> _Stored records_
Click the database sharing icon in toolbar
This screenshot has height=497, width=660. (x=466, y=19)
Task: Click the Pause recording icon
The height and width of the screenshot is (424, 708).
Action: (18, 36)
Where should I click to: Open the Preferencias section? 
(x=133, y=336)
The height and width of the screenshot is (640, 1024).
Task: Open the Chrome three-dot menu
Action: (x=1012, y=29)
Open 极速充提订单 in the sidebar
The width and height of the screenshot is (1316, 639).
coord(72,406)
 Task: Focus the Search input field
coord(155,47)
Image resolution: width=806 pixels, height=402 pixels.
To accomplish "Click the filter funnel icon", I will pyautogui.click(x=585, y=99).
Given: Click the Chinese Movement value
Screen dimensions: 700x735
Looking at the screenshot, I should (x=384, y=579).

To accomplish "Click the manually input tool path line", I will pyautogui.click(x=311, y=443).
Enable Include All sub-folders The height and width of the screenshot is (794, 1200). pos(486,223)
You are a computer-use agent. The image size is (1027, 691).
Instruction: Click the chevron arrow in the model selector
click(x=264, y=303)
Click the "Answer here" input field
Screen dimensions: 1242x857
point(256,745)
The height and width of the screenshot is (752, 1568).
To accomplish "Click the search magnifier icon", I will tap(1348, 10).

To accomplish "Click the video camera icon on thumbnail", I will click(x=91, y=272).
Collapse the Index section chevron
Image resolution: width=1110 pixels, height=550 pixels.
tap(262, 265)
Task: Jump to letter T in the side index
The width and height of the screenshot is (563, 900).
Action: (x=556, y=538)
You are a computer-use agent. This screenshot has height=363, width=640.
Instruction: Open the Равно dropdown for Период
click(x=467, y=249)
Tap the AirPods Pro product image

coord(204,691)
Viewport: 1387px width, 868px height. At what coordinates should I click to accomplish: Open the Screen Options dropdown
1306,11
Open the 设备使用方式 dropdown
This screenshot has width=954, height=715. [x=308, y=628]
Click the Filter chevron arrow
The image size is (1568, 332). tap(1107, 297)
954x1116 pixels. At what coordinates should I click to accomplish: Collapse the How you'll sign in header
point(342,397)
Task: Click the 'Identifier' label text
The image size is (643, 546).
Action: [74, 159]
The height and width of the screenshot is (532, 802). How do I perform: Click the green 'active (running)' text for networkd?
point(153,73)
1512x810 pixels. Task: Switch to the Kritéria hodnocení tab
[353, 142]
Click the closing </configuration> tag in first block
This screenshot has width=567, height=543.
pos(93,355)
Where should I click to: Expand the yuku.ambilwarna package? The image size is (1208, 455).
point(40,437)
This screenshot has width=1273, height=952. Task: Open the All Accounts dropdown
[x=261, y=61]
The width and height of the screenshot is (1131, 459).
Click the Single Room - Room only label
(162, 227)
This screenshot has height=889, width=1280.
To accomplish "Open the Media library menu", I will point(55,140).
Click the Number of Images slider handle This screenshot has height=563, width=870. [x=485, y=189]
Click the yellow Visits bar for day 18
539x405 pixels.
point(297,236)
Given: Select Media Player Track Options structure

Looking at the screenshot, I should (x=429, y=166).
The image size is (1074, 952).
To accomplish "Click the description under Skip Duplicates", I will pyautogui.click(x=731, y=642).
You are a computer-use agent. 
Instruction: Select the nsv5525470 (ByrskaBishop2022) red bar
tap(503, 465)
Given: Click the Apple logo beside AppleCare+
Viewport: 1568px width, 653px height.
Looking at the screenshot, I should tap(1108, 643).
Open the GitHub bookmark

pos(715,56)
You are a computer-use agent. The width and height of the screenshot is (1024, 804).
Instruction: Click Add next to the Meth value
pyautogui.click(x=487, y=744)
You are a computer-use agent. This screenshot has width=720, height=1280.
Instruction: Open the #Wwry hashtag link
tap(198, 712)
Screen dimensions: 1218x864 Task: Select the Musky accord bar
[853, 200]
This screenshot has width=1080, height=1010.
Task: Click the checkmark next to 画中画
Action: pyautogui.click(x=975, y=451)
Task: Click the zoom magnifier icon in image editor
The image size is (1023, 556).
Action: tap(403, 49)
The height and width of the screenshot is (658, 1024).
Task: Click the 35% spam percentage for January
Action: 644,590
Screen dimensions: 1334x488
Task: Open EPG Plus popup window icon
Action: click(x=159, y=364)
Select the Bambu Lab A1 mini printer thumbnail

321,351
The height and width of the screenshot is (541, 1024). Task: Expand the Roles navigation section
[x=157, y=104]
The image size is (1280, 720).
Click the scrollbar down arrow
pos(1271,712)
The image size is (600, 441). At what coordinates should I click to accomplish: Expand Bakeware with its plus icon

> _Assignment_
Pull every line containing "computer" out of the entries.

> _Task solution_
You are a computer-use agent. The image size is (1027, 691).
You are a computer-use agent. This screenshot has height=363, width=640.
You are a computer-use agent. 
You are a computer-use agent. The width and height of the screenshot is (1024, 804).
You are a computer-use agent. This screenshot has width=720, height=1280.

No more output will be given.